En fait, et c’est bien le seul reproche (mais de taille) que je puis faire à cette admirable leçon de choses (le mot dissection n’est pas loin…), Camus ne va certes pas jusqu’à une telle profondeur, qui lui eût valu, assurément, après de récentes et ignobles morsures de la part des mâtins journalistiques, de nouvelles attaques. Lindenberg pourtant, en cochon surdoué, s’il lisait Syntaxe, y flairerait à n’en point douter quelque truffe réactionnaire…
En fait encore, ce que Camus croit traquer, dans cette banalisation même de la barbarie quotidienne infligée à une langue, la nôtre, ce n’est qu’un des masques du Moi ou plutôt du «Moi-mêmisme» («Soi-mêmisme dans les personnes, soi-autrisme dans les civilisations et parmi les nations : ici comme là le «divers décroît» – comme si le Même et ses agents avaient partout la main gagnante»), puisque la syntaxe est, selon Camus, une figure (l’auteur parle d’idole, bizarrement à mon sens si l’on songe à la distinction célèbre et pertinente qu’opéra Jean-Luc Marion entre celle-ci et l’icône, qui ici conviendrait davantage) de l’Autre.
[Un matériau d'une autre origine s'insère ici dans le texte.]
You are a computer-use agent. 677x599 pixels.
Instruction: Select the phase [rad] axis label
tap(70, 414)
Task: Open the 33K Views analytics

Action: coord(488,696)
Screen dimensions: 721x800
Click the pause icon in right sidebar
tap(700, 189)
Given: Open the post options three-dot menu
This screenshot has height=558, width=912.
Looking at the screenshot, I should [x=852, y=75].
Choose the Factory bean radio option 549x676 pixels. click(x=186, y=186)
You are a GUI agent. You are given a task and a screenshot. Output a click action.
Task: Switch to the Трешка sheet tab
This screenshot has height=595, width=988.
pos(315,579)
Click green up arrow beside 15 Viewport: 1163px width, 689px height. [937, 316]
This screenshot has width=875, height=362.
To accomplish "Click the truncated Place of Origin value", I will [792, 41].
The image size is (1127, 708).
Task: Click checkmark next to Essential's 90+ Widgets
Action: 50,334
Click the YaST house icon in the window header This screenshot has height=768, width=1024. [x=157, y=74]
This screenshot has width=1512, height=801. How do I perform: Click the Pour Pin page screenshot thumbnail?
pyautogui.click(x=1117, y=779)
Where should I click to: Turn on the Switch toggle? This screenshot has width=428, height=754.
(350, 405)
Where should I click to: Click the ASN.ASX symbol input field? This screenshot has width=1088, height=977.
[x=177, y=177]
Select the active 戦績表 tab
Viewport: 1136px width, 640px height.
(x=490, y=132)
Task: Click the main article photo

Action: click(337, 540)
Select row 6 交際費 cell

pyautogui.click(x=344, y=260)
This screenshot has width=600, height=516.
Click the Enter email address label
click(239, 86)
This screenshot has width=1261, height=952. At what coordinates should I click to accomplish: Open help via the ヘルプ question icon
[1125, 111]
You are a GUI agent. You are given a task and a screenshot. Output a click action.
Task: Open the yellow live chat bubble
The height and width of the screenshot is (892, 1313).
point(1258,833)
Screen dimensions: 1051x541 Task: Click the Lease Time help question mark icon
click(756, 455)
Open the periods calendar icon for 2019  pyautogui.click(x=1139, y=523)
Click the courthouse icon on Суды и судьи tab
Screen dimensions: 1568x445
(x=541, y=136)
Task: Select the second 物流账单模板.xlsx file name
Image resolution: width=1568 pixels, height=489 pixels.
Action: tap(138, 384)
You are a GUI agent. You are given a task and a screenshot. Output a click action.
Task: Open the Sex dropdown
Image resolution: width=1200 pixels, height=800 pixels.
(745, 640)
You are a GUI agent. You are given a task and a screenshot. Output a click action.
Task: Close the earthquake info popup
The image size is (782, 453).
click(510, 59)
Galvauder et meurtrir la grammaire c’est donc, ipso facto, atteindre l’Autre et, eût pu prétendre Camus s’il avait fait sienne la leçon extrême d’auteurs tels que Boutang, l’Être. Attention sur ce terme éminemment problématique : contre l’avis de Steiner, il me semble que l’Être selon Boutang est à des années-lumière de l’idée, monolithique et profane sinon profanée, que s’en fait Heidegger. Renaud Camus (c’est lui qui souligne) écrit ainsi : «Si je dis que la syntaxe est une idole – et après tout nous sommes réunis dans cet auguste amphithéâtre pour nous interroger sur le culte de la langue –, c’est qu’elle n’est pas du côté de la ressemblance, de la similitude, de l’adéquation, du Même; mais de la distance au contraire, de l’écart, de l’étrangèreté, du jeu. Érection d’une loi étrangère à celui qui parle, ou qui pense, tiers au sein de tout échange, elle est une inadhérence à l’expression, au phénomène, au sujet; une sortie de soi pour aller voir, comme dit Ponge, comment ça fait dehors».
Dès lors, il va de soi que ce sont ceux-là même qui prétendent offrir de l’Autre (disons-le avec la vulgate bien-pensante : le pauvre immigré sans langue mais aussi le voyou de ban…, pardon, le jeune dont il s’agira, au moyen d’un opportun dictionnaire, d’éclairer l’infinie richesse de vocabulaire… Je ne rigole pas, un tel ouvrage existe et combien d’études sociologiques chargées d’autopsier, avec émerveillement et trémolo, ce sabir prétendument plus vivant que la langue de Molière !), ce sont donc ceux-là même qui désirent offrir de l’Autre, disais-je, une vision profondément humaniste et juste, pour tout dire, républicaine, qui, sans même s’en rendre compte, massacrent la langue française, dont l’histoire et la structure prodigieusement riches sont pourtant les meilleures garantes de l’ouverture à l’Autre, et ce d’abord par la présence de millions de bouches mortes qui ont prononcé avant nous les mots que nous prononçons, qui ont donné à ces mots un sens qui, d’âge en âge, s’est enrichi. Lisons ce que Camus écrit de ces donneurs de leçons sous le masque souriant desquels Finkielkraut crut pouvoir flairer la bête immonde de l’antisémitisme, comme je le flairai d’ailleurs dans la prose ordurière de mon cher Pierre Marcelle : «Il ne s’agit jamais que d’œuvrer obscurément à un monde plus petit, plus étroit, moins divers, plus court, où affirmation de soi et affirmation de l’autre ne font qu’un, où la réponse avale la question, où nous sommes toujours plus serrés et mieux enserrés par les grosses ficelles d’une langue toujours plus pauvre, d’un vocabulaire toujours plus court, d’une syntaxe toujours plus chétive, les uns et les autres ne prétendant servir qu’à l’expression et n’offrant dès lors à la sensation, à la perception, à la réflexion, à l’invention, à tout l’expressible de vivre, que des instruments toujours plus grossiers».
Considérez ces quelques lignes comme une entrée en matière, plusieurs ouvrages de Renaud Camus étant posés devant moi qu’il me faut lire de toute urgence.